El chofer de uniforme se volvió hacia mí y soltó un ladrido:

– Bájese, o llamo a la policía.

Me di cuenta con un golpe de vista que el cartón con el letrero no estaba en el parabrisas y sentí en el estómago el dolor del ridículo. “Perdón -dije-, me equivoqué de automóvil”. Pero ya la mujer había recobrado el dominio. Me retuvo por el brazo, y apaciguó al chofer con una dulce voz de soprano.

– ¿Estarán abiertos todavía los almacenes París? -le preguntó.

El chofer pensaba que sí, de modo que ella se empecinó en llevarme para que comprara el paraguas. Además de bella era graciosa y cálida, y daban ganas de olvidarse por una noche de la represión, de la política, del arte, para quedarse con ella en aquel ámbito saturado de su intimidad. Me dejó en la puerta de los almacenes París, y todavía se excusó de no acompañarme a buscar el paraguas, porque llevaba casi media hora de retraso para recoger a su esposo y asistir al concierto de un pianista de fama mundial cuyo nombre he olvidado.

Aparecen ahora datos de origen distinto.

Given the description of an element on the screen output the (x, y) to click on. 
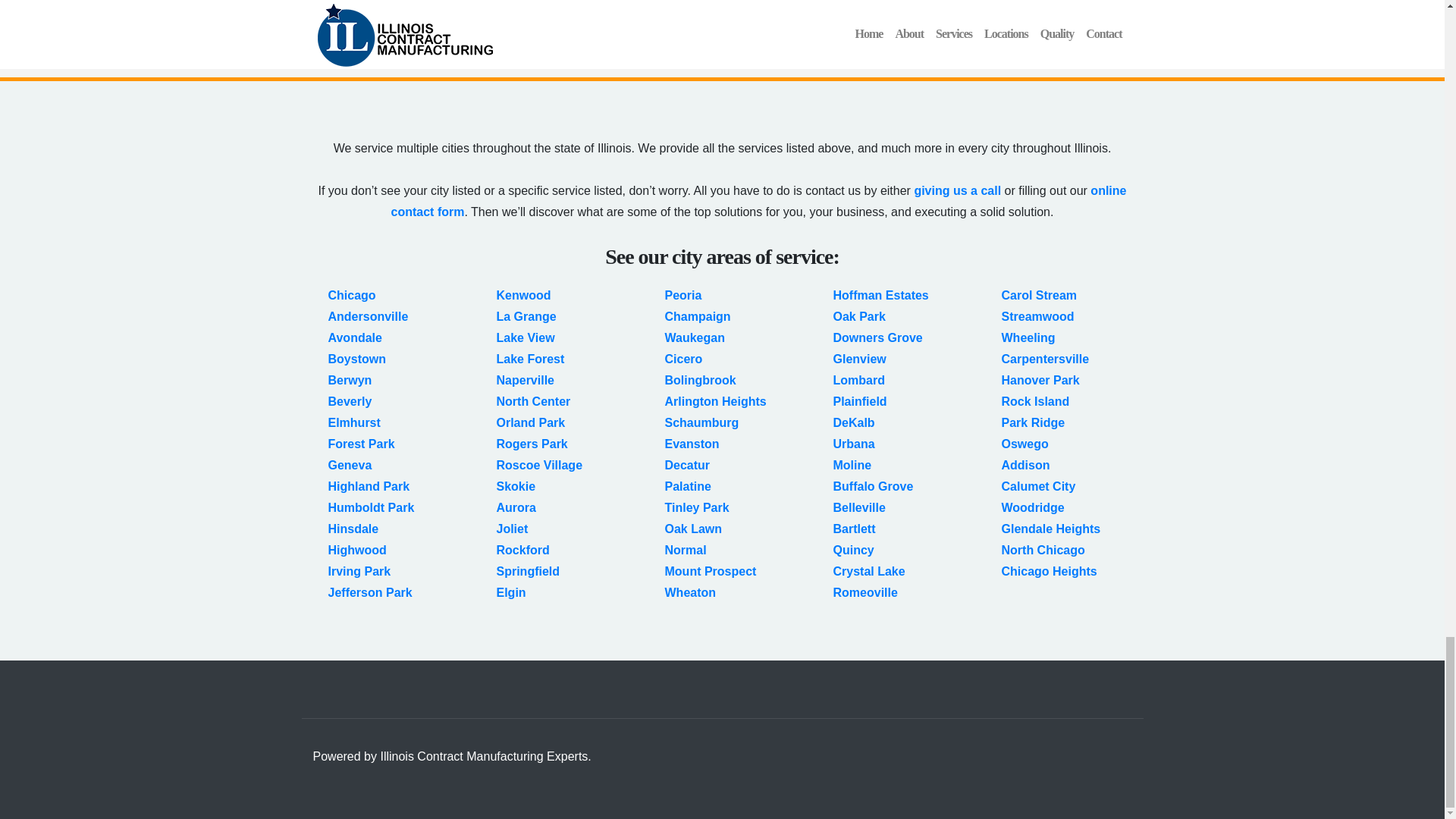
Job Shop (777, 18)
Structural Steel Bending (1060, 18)
Contract Manufacturing (817, 2)
Steel Bending (1030, 2)
Given the description of an element on the screen output the (x, y) to click on. 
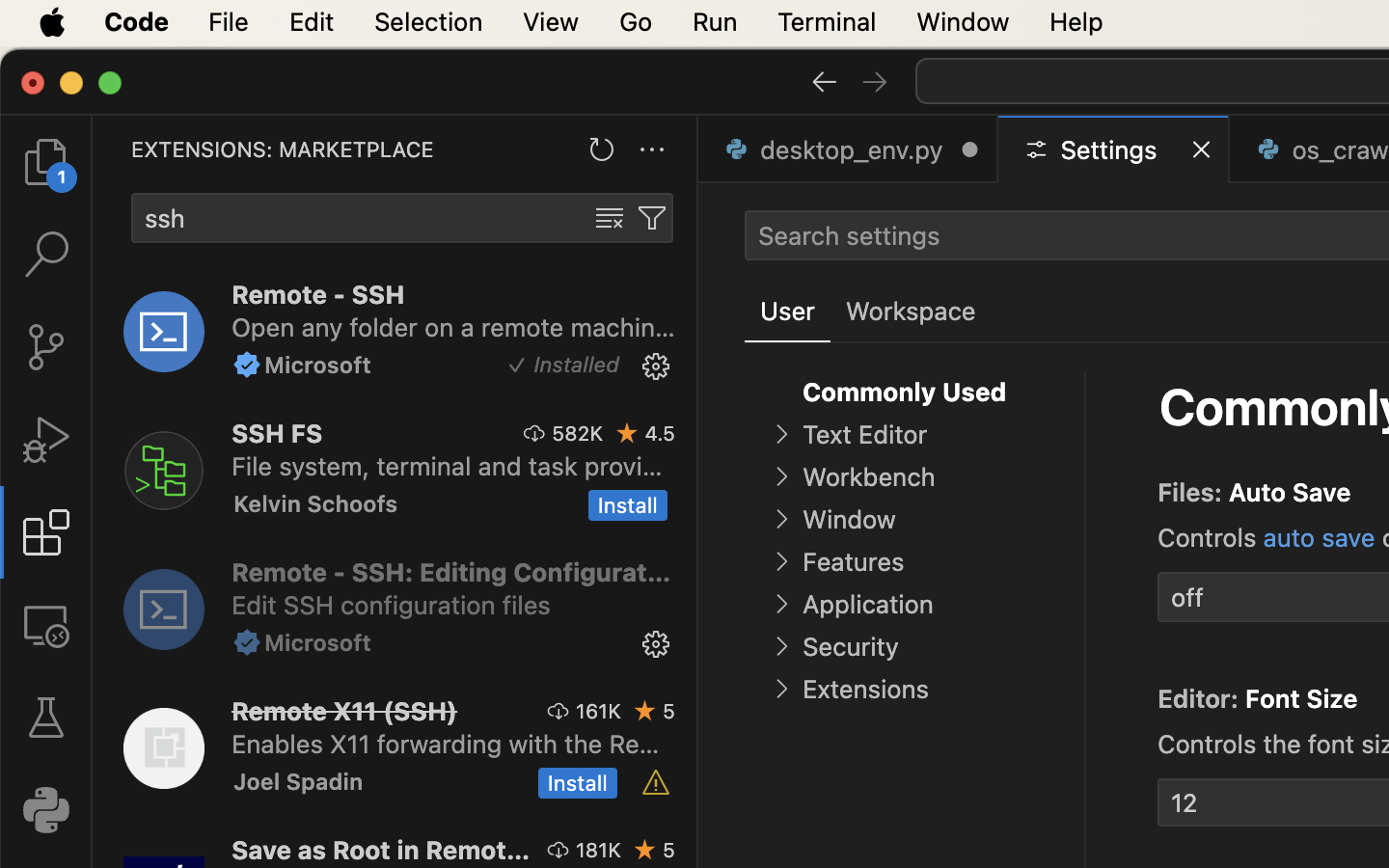
Joel Spadin Element type: AXStaticText (298, 780)
Open any folder on a remote machine using SSH and take advantage of VS Code's full feature set. Element type: AXStaticText (453, 326)
Font Size Element type: AXStaticText (1301, 698)
Remote - SSH Element type: AXStaticText (318, 293)
 Element type: AXStaticText (651, 217)
Given the description of an element on the screen output the (x, y) to click on. 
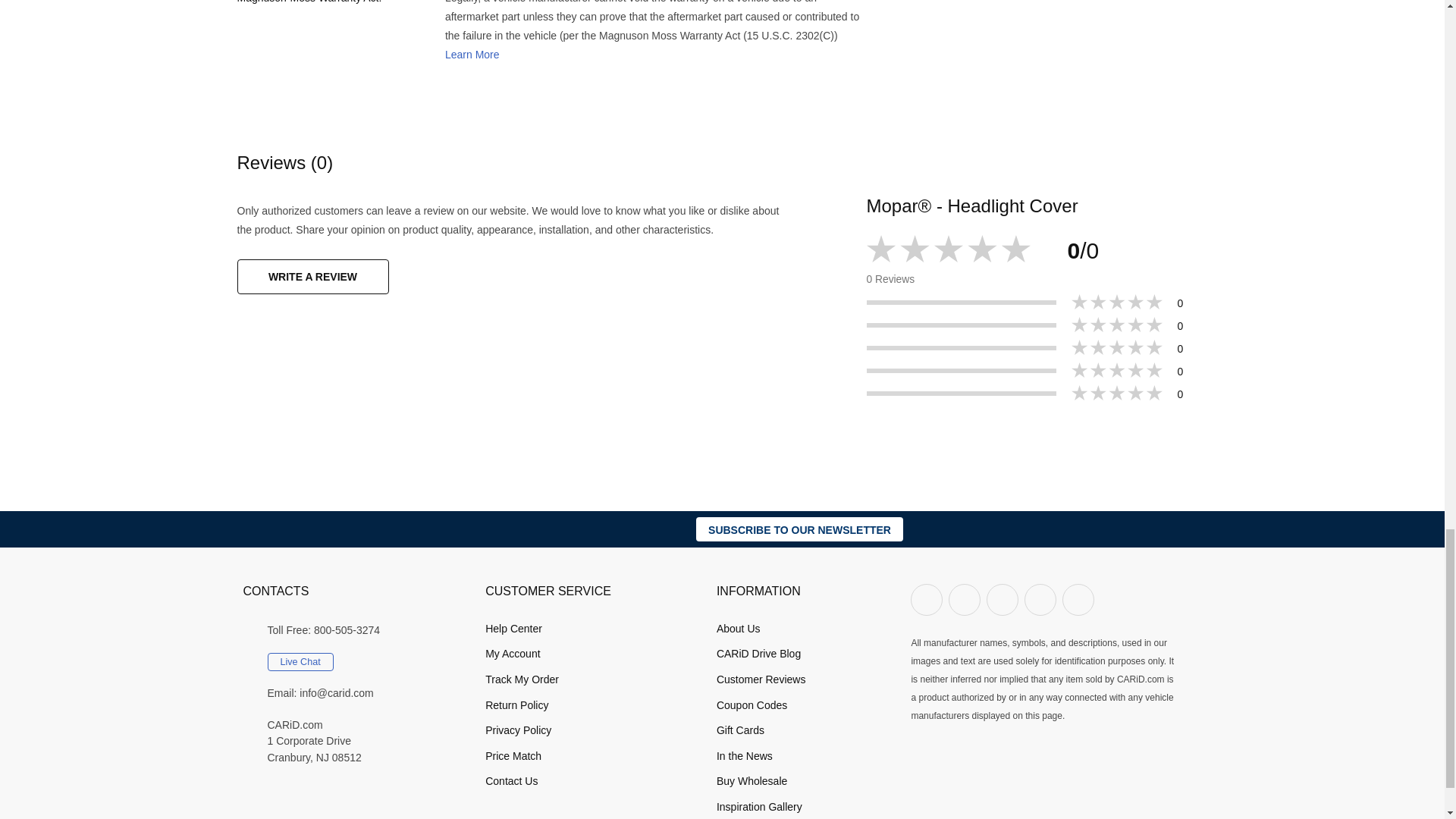
SUBSCRIBE TO OUR NEWSLETTER (798, 528)
WRITE A REVIEW (311, 276)
800-505-3274 (347, 630)
Given the description of an element on the screen output the (x, y) to click on. 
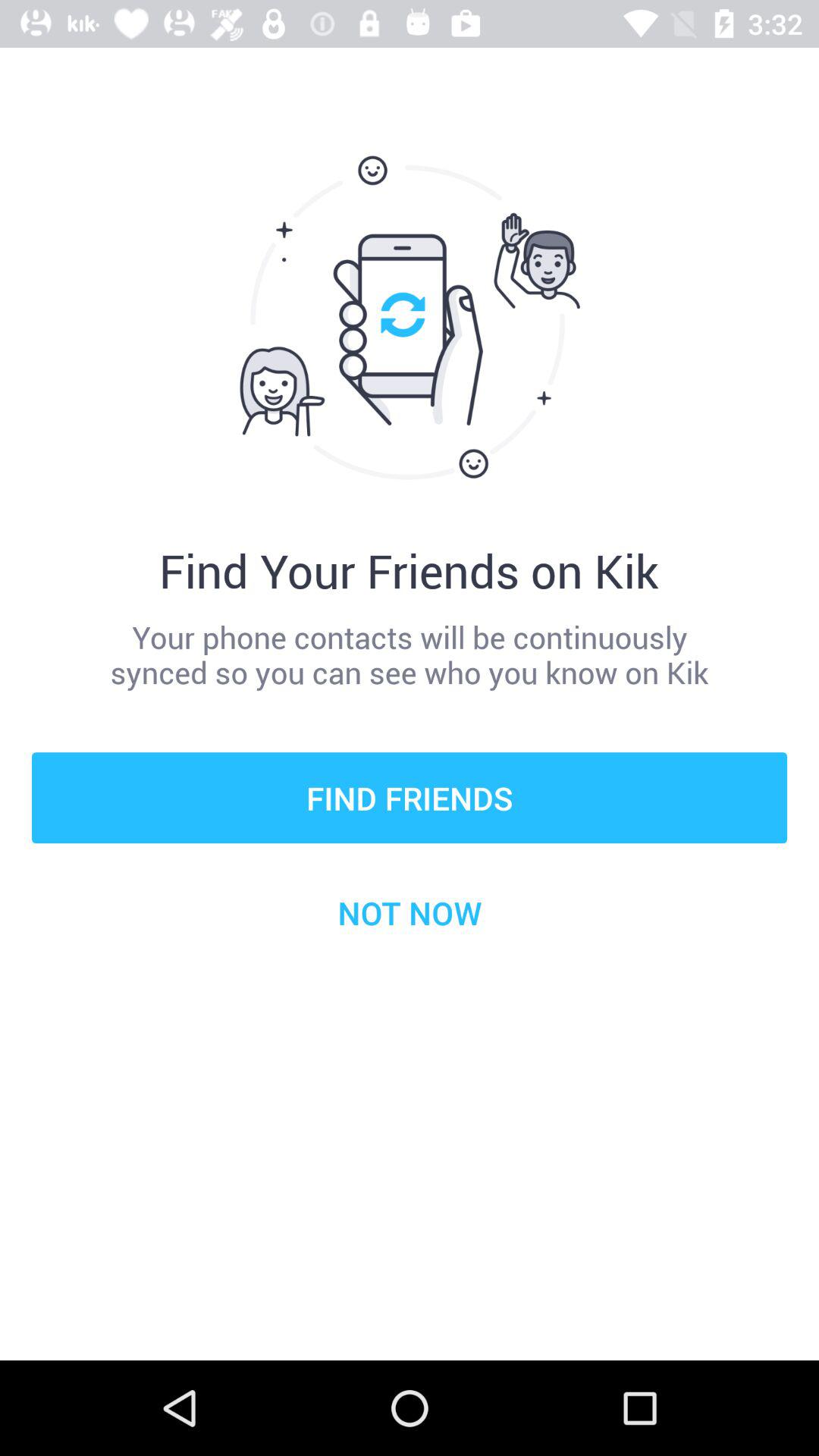
scroll to the not now (409, 912)
Given the description of an element on the screen output the (x, y) to click on. 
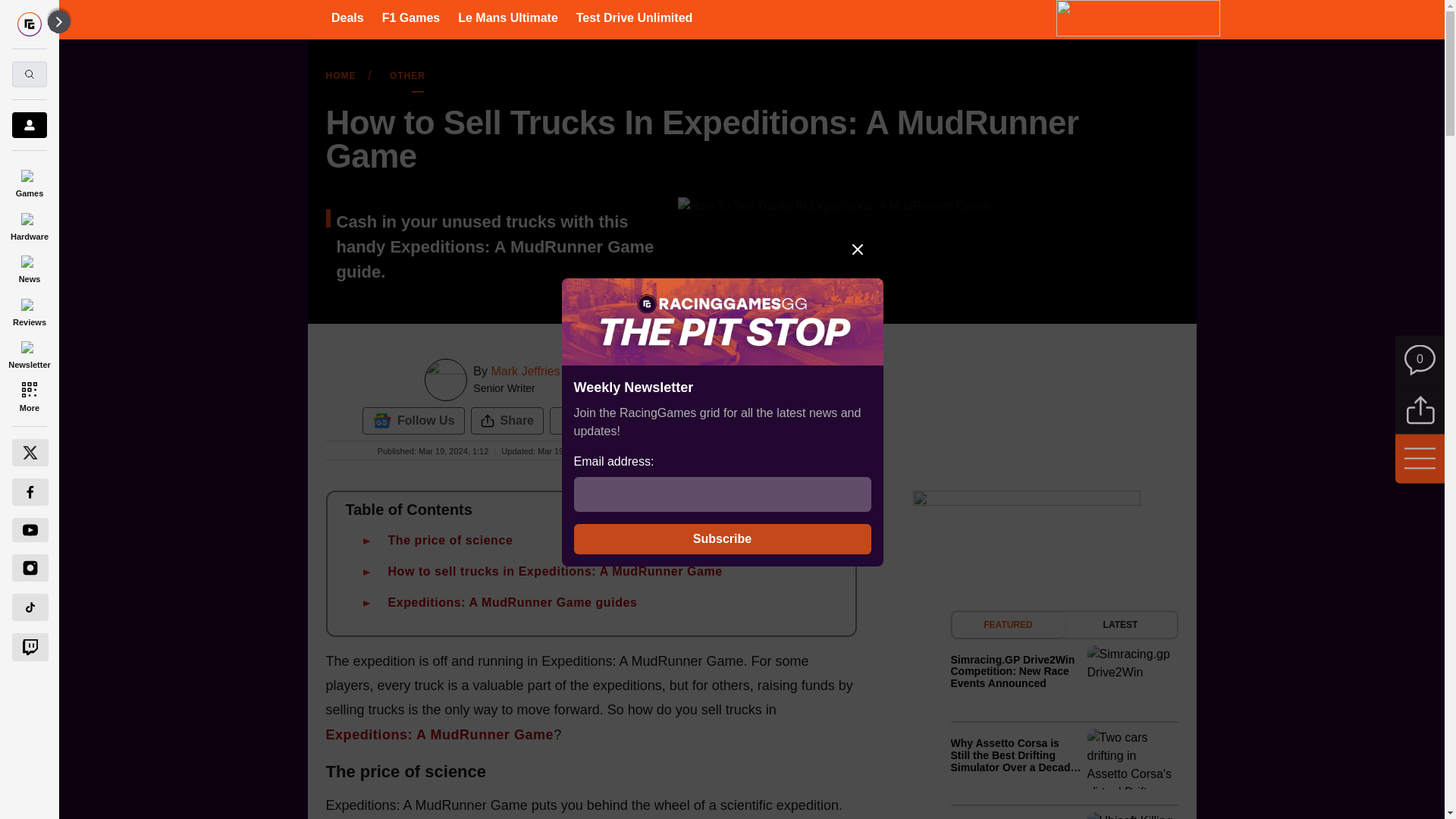
More (28, 395)
Test Drive Unlimited (634, 18)
Hardware (28, 224)
Le Mans Ultimate (507, 18)
F1 Games (410, 18)
News (28, 266)
Newsletter (28, 352)
Deals (347, 18)
Latest News (1063, 714)
Reviews (28, 309)
Games (28, 180)
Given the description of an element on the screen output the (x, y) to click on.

Eran los riesgos de la costumbre. Cada vez usábamos menos frases crípticas de identificación en los encuentros clandestinos. Nos hacíamos amigos de los emisarios desde el primer saludo, y no íbamos directo al asunto sino que nos demorábamos comentando la situación política, hablábamos de novedades de cine y literatura, de amigos comunes a quienes yo quería ver a pesar de las advertencias que me habían hecho contra esa tentación. Tal vez para subrayar su inocencia, un emisario llegó a la cita con uno de sus niños, y éste me preguntó atragantándose de emoción: “Tú eres el que está haciendo una película sobre Supermán?”.